The likes of Tyrrell Hatton, Thorbjorn Olesen and Alex Noren will also be determined to be involved again, of course, after they all enjoyed winning debuts this time around and all three had already started the process of becoming acclimatised to US-style courses and US-style fans before that recent appearance on home soil.
You’d feel quietly confident about Europe having a decent chance at Whistling Straits if they headed to Wisconsin with three-quarters of that team from Le Golf National, especially if the newcomers – and it’s a certainty there will be some rookies as that’s the whole point of having a qualification system rather than a captain picking his 12 players – are going to be players like Lucas Bjerregaard, Eddie Pepperell and Matt Wallace.
It was no surprise to hear Bjerregaard, speaking in the wake of his Alfred Dunhill Links Championship victory a week past Sunday, saying he’d been inspired by his trip to the Ryder Cup as a spectator.

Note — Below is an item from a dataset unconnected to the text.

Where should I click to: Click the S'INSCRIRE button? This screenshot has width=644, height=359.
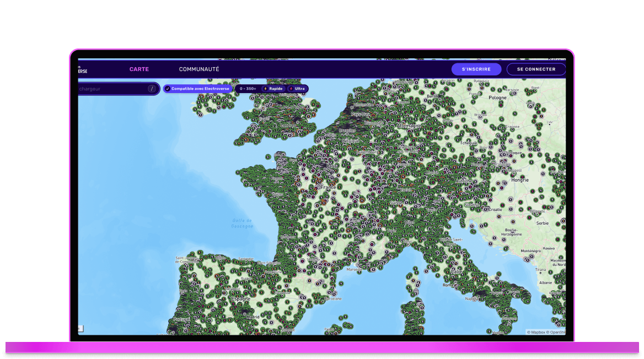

It was exactly the same with his compatriot, Olesen, when he’d been enlisted as a buggy driver by Bjorn, an assistant captain on that occasion before stepping up to become a brilliant winning captain in Paris, at Hazeltine in 2016.
Pepperell had also been invited along to Le Golf National to experience the event’s unique atmosphere but couldn’t attend due to being unwell. You can be assured, though, that the polished performance he produced at Walton Heath to become the British Masters champion on Sunday was also partly the result of sitting at home watching his European Tour peers be part of something really special in a team environment.

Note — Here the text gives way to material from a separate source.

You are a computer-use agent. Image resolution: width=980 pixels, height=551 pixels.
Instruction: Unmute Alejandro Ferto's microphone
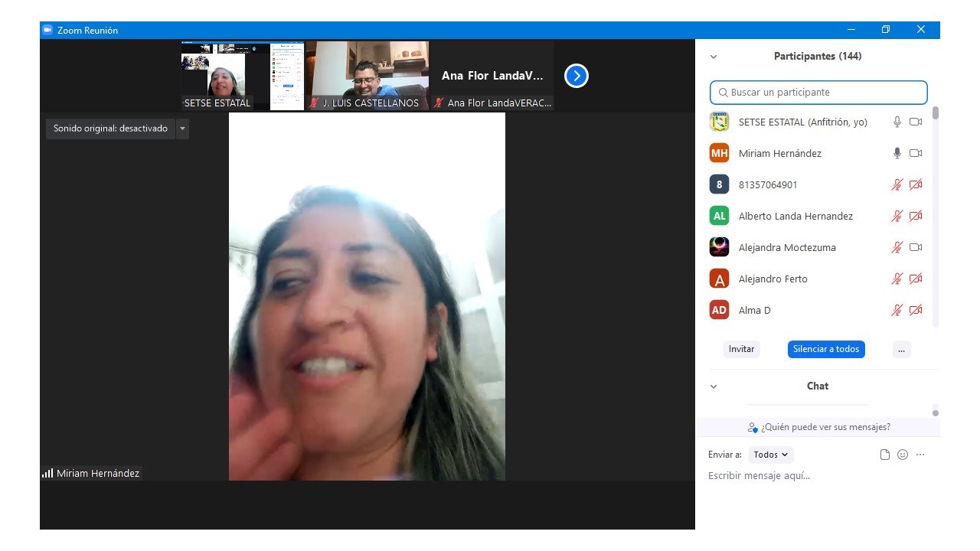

It’s way too early, of course, to even suggest that Bjerregaard and Pepperell will get into the mix for Whistling Straits, but it’s testament to the European Tour that it continues to produce a rich seam of talent, with Wallace, deemed unlucky by some not to have earned a wildcard for this Ryder Cup after winning three times on the circuit this season, another player who looks to have a big future ahead of him. Add in the likes of Rafa Cabrera Bello, Thomas Pieters and Matthew Fitzpatrick, all members of the 2016 team and hungry, no doubt, to get back on to one of the biggest stages in the game after missing out this time around, and Europe certainly have a group of players capable of continuing to defy the odds because, despite what happened in France, you just know how much the United States team is going to be built up for the next one in particular.
Pepperell, of course, joined some of the greats of European golf in being crowned as British Masters champion and what a pity if, as seems likely, the Walton Heath event marked the end of its short resuscitation, having only been restored to the schedule in 2015 after a six-year absence.
It was an inspired decision to get Ian Poulter, Luke Donald, Lee Westwood and Justin Rose to act as hosts at Woburn, The Grove, Close House and Walton Heath respectively with Sky Sports as the title sponsor and, at a time when English golf in particular is riding on the crest of wave, it would be a backward step to lose an event that has played a part in helping shape so many successful careers. Rose, for instance, recorded his second win as a professional in the 2002 event at Woburn and look at what he’s gone on to achieve.